─── ARTICLE ───
We are folding it into v0.1.0 instead. The reason is timing, not scope creep: threading stderr disposition through the spawn path touches the public StdioTransport::spawn / Session::spawn signatures (it needs an options argument and an async body to open the capture file / start a pump task). Doing it pre-publish absorbs the breaking part into the initial release with no released version to break; doing it in v0.2 would force either a wart (a second spawn_with that the 2-arg form can't share) shipped under a stability guarantee, or a 0.2 breaking bump.

Requirements: keep the documented 2-arg Session::spawn(cmd, args) working unchanged (integration tests and the README example depend on it); add a way to (a) capture the server's stderr to a per-run file and (b) additionally mirror it live to the parent's stderr ("tee"); keep the capture machinery off the hot path entirely when unused; obey the project rules (no unbounded tokio::spawn, no blocking I/O in async paths, no panic!/expect in lib code, production files < 300 lines).
───
■ WHAT THIS EXERCISE ASKS
1 - Return everything in the stderr-capture note from "Requirements: keep the" down to "< 300 lines).".
2 - In the stderr-capture note, what size limit do the project rules set for production files?
3 - Extend the stderr-capture note, picking up after its last sentence.
─── SOURCE EXCERPT ───
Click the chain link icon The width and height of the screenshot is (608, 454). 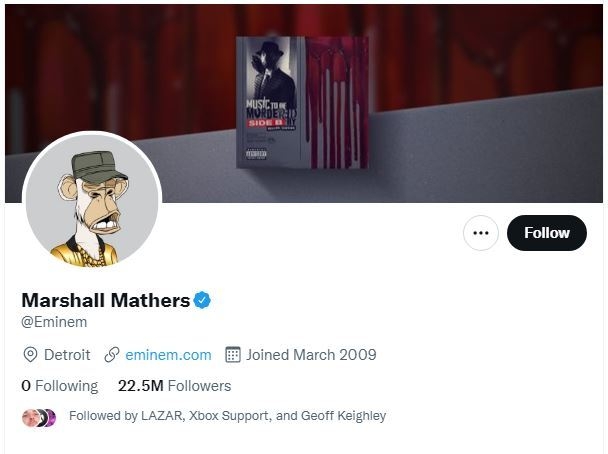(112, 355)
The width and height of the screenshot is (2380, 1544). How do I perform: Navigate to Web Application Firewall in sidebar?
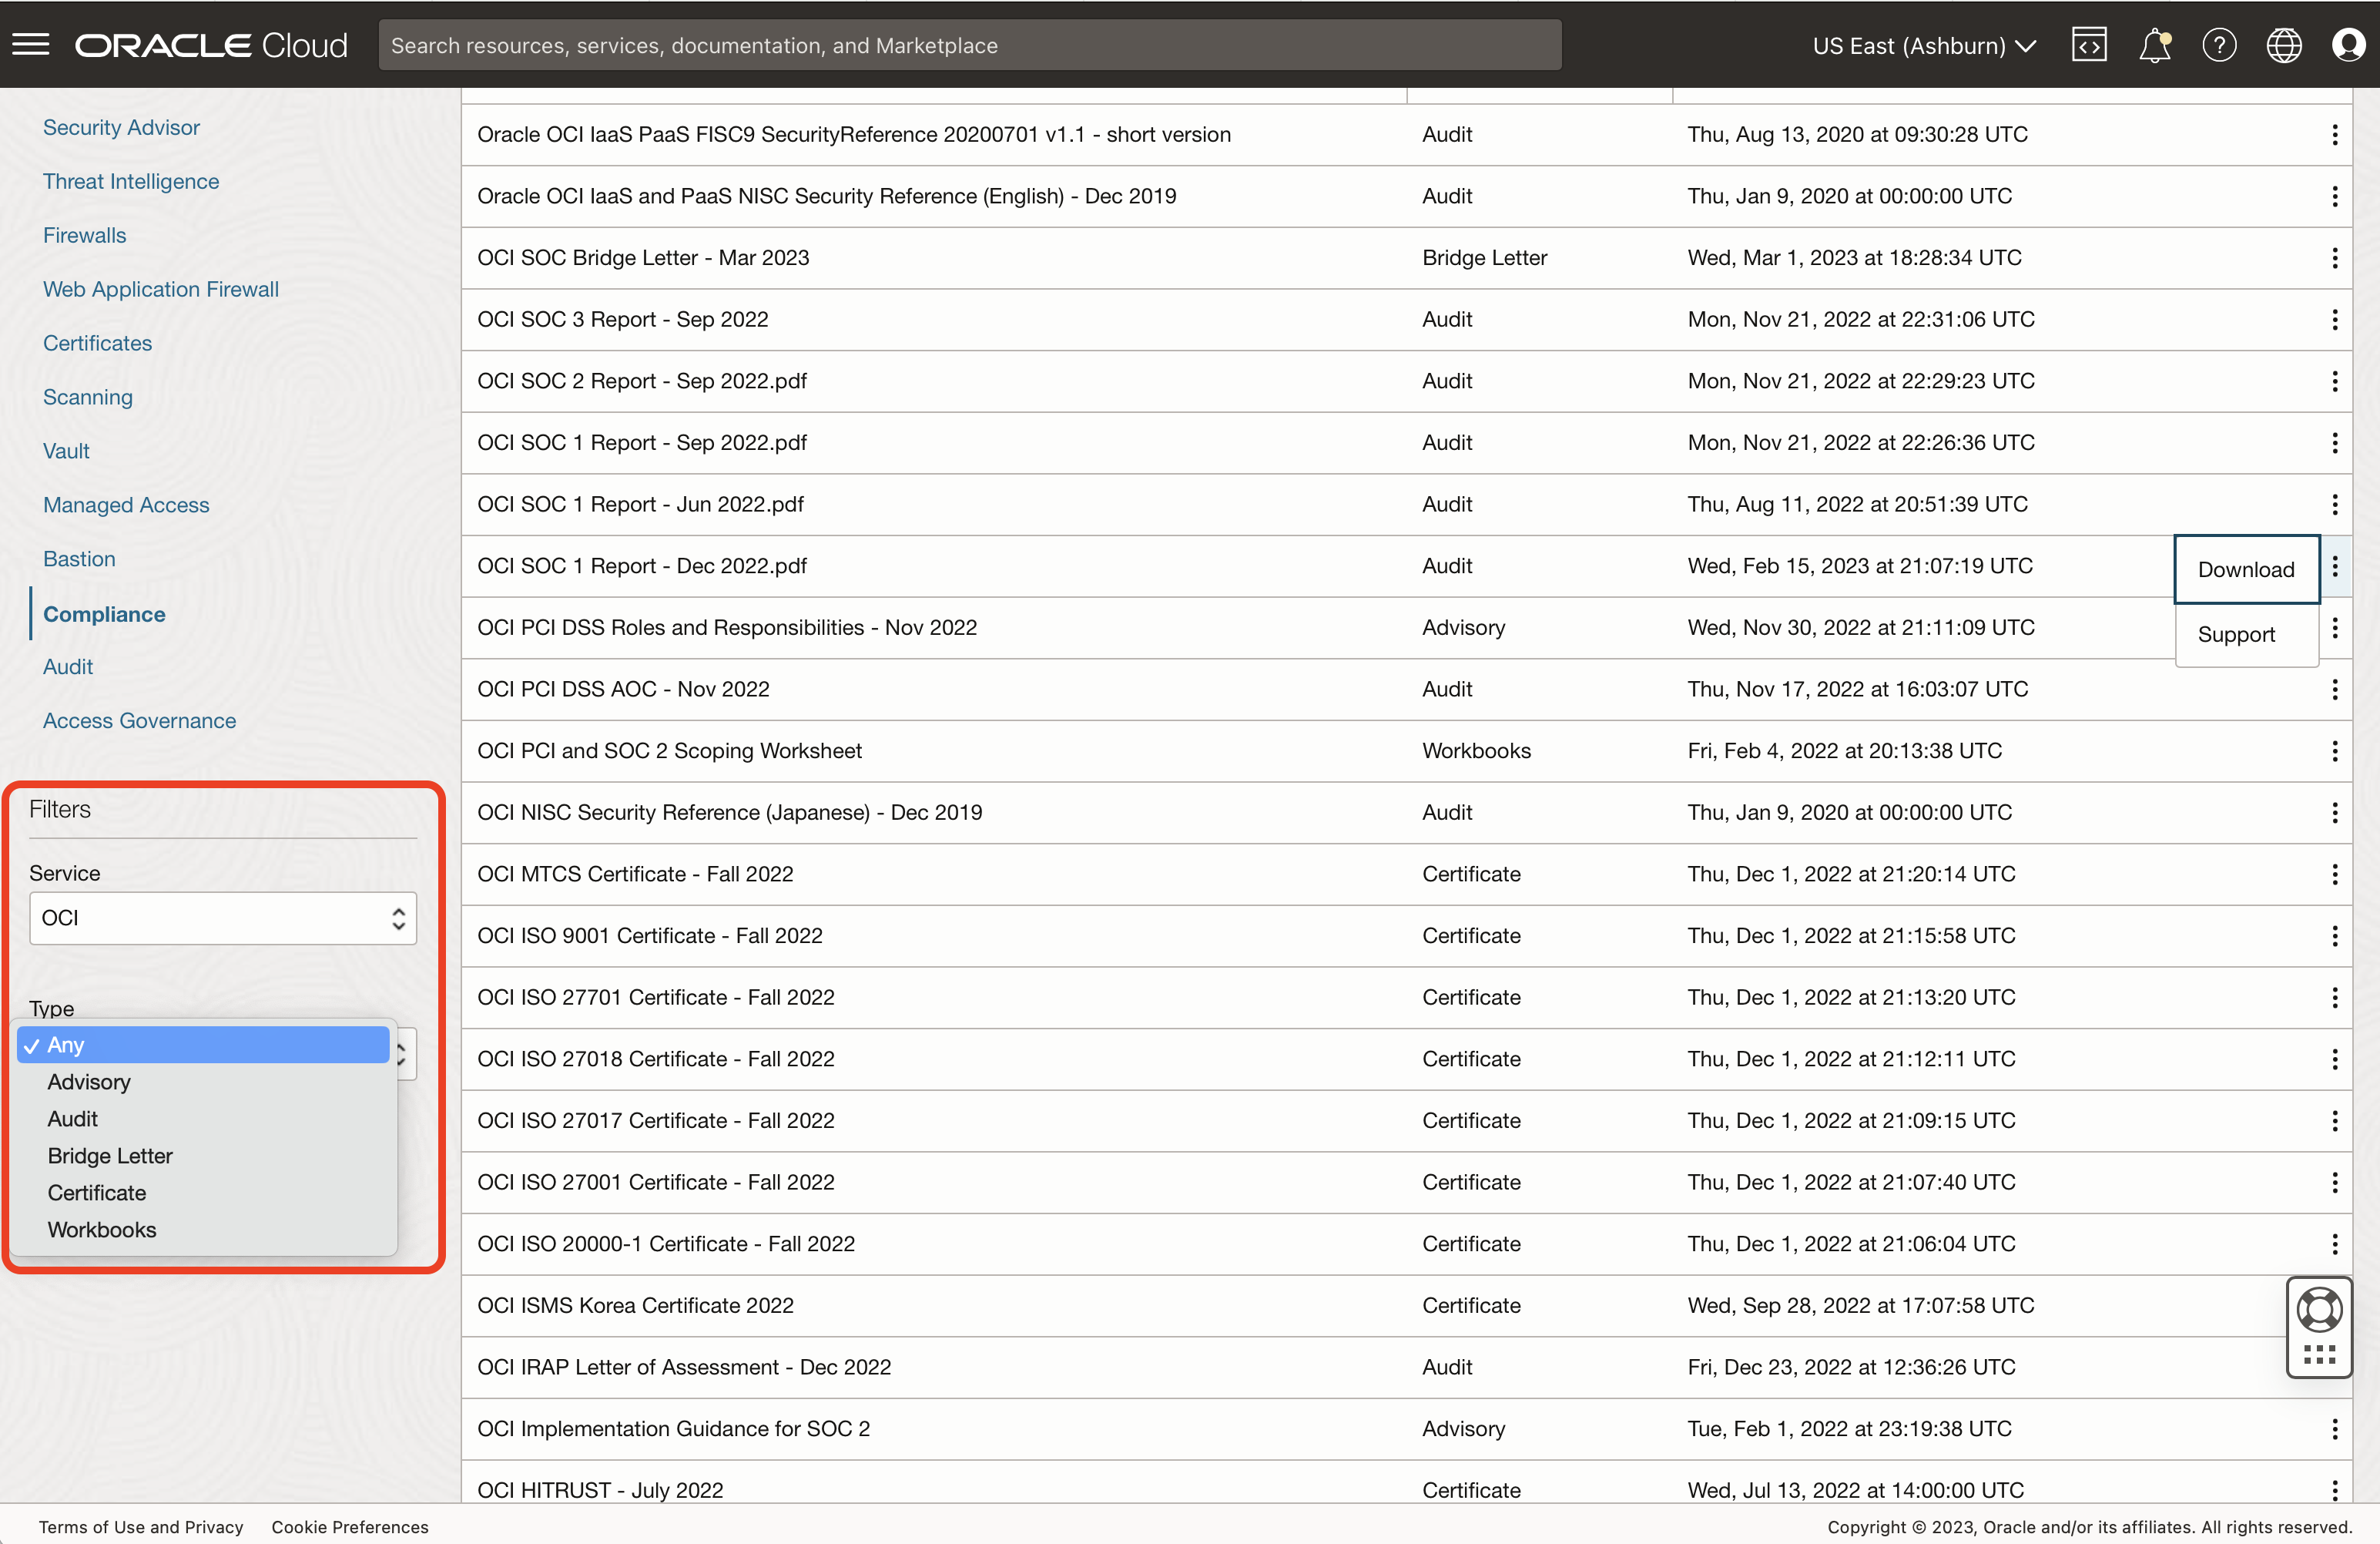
───
■ TASK ANSWERS
1 -
Requirements: keep the documented 2-arg Session::spawn(cmd, args) working unchanged (integration tests and the README example depend on it); add a way to (a) capture the server's stderr to a per-run file and (b) additionally mirror it live to the parent's stderr ("tee"); keep the capture machinery off the hot path entirely when unused; obey the project rules (no unbounded tokio::spawn, no blocking I/O in async paths, no panic!/expect in lib code, production files < 300 lines).

2 - Production files must be under 300 lines.

3 -
Decision

Introduce an extensible options struct rather than overloaded constructors:

  • StderrMode { Inherit (default), CaptureToFile(PathBuf), TeeToFile(PathBuf) } and SpawnOptions { stderr: StderrMode } (#[non_exhaustive], Default, ctors inherit() / capture_stderr(p) / tee_stderr(p)). Re-exported as mcp_loadtest::{SpawnOptions, StderrMode}. #[non_exhaustive] so future spawn knobs (env scrubbing, stdout capture, …) are additive.
  • New StdioTransport::spawn_with(cmd, args, &SpawnOptions) and Session::spawn_with(cmd, args, SpawnOptions). The existing spawn(cmd, args) on both delegates to spawn_with(.., default()), so the 2-arg public API is byte-for-byte source-compatible.
  • StdioTransport::spawn becomes async (it must await the capture-file open and pump spawn). This is a breaking change only for that function; its only callers are Session::spawn/spawn_with, both already async, so no observable change to the documented Session::spawn API.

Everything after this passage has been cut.